■ **Task requirements**: Beginning with the line in which "You are a GUI" appears, transcribe each line word for word until the records end. Do not include pictures.

********

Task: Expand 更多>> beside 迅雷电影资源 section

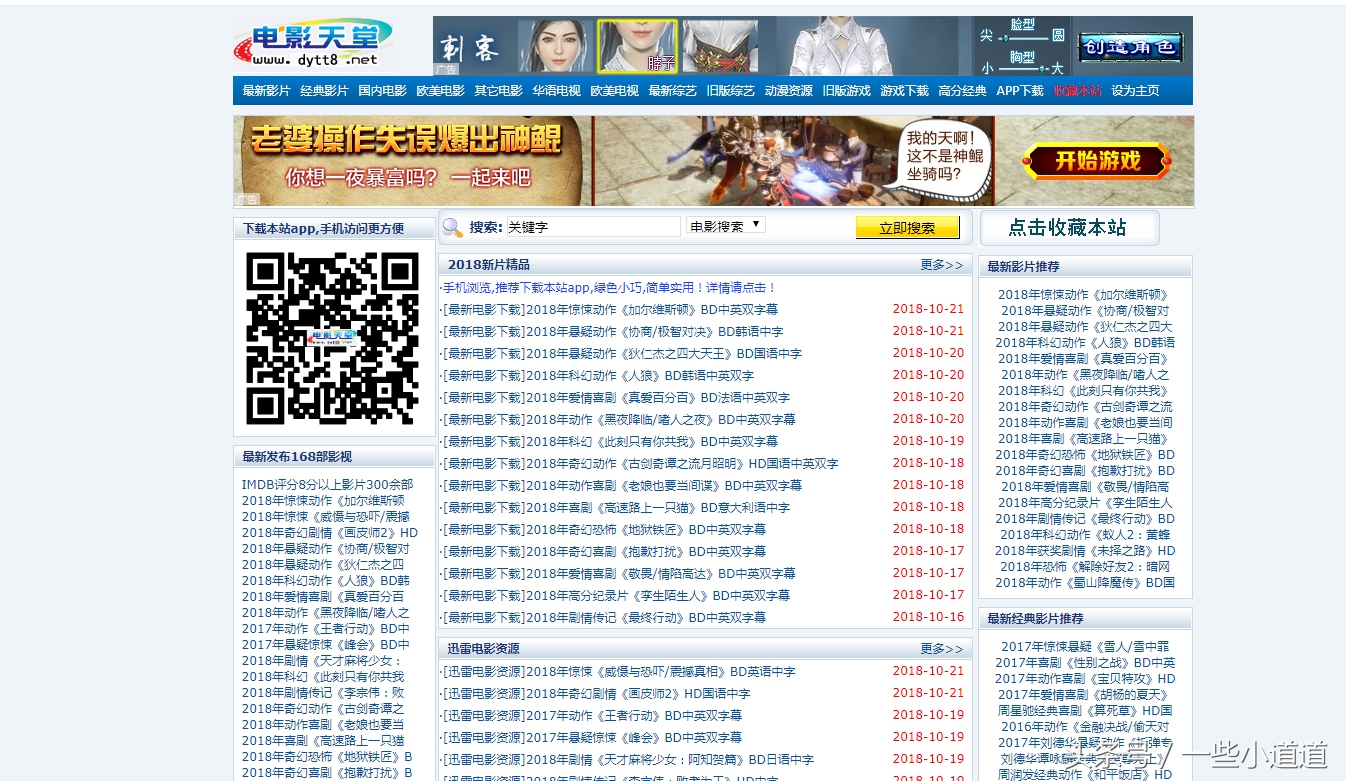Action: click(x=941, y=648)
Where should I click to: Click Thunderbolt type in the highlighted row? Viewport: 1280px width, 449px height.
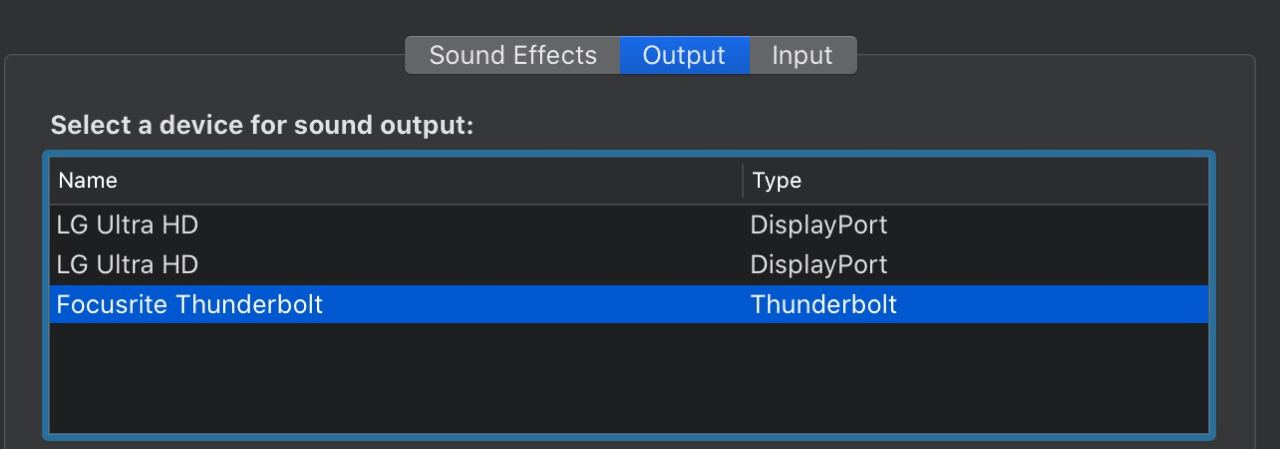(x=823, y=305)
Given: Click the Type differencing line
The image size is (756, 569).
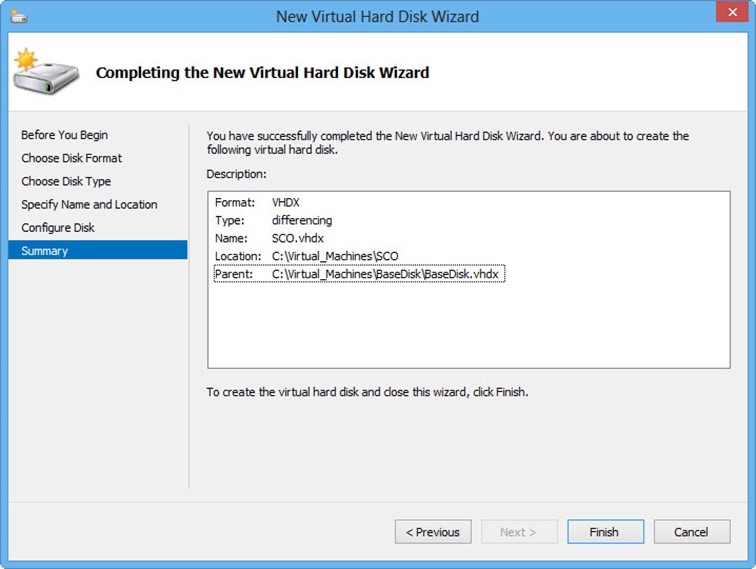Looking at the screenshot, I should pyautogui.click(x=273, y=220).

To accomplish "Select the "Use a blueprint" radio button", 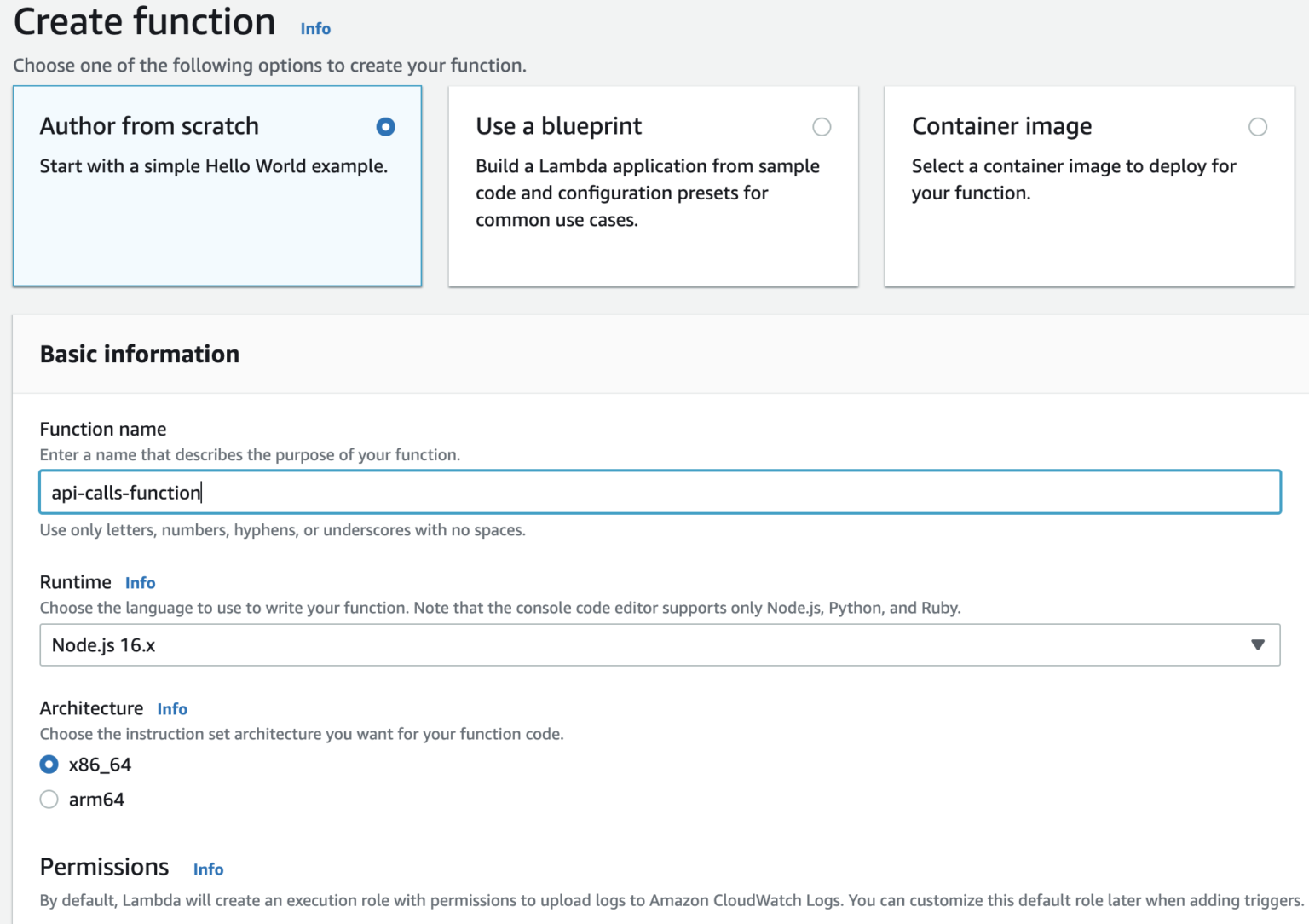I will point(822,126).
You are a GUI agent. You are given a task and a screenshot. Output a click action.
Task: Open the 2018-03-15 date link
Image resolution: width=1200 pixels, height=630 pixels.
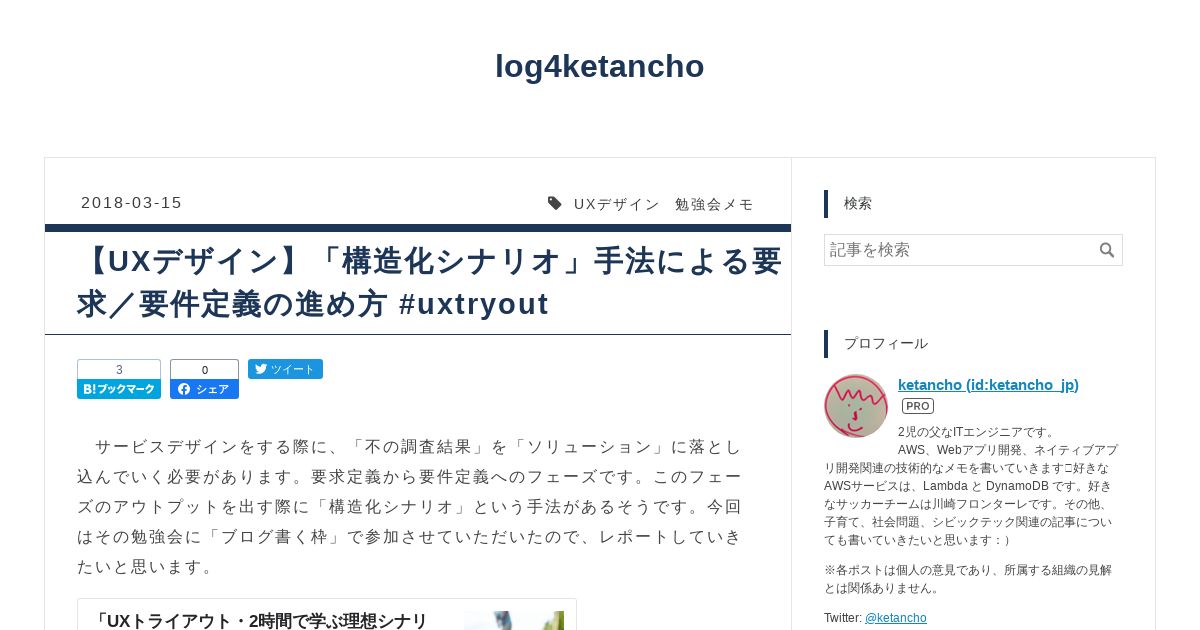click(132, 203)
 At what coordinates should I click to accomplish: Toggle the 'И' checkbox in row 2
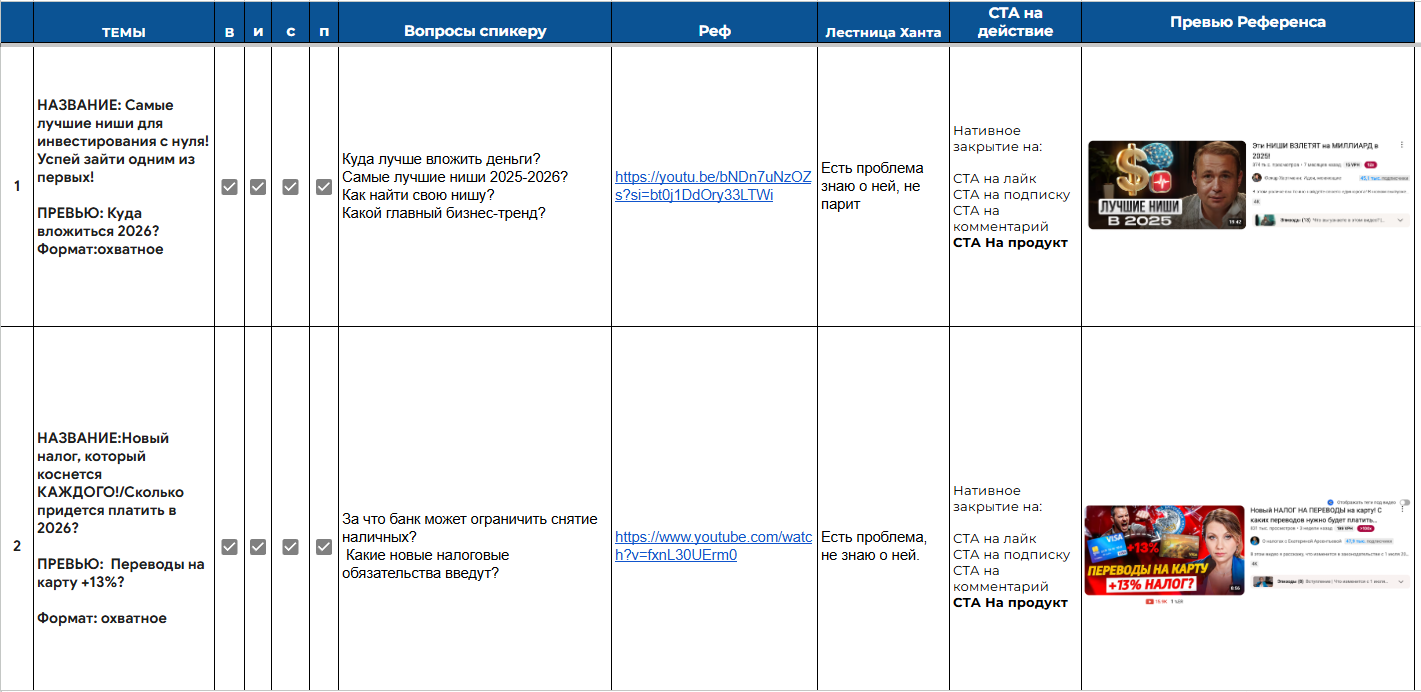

********

■ **Written solution**:
You are a GUI agent. You are given a task and a screenshot. Output a click action.
Task: Open the 2018-03-15 date link
Image resolution: width=1200 pixels, height=630 pixels.
click(132, 203)
 At what coordinates should I click to accomplish: Toggle the 'И' checkbox in row 2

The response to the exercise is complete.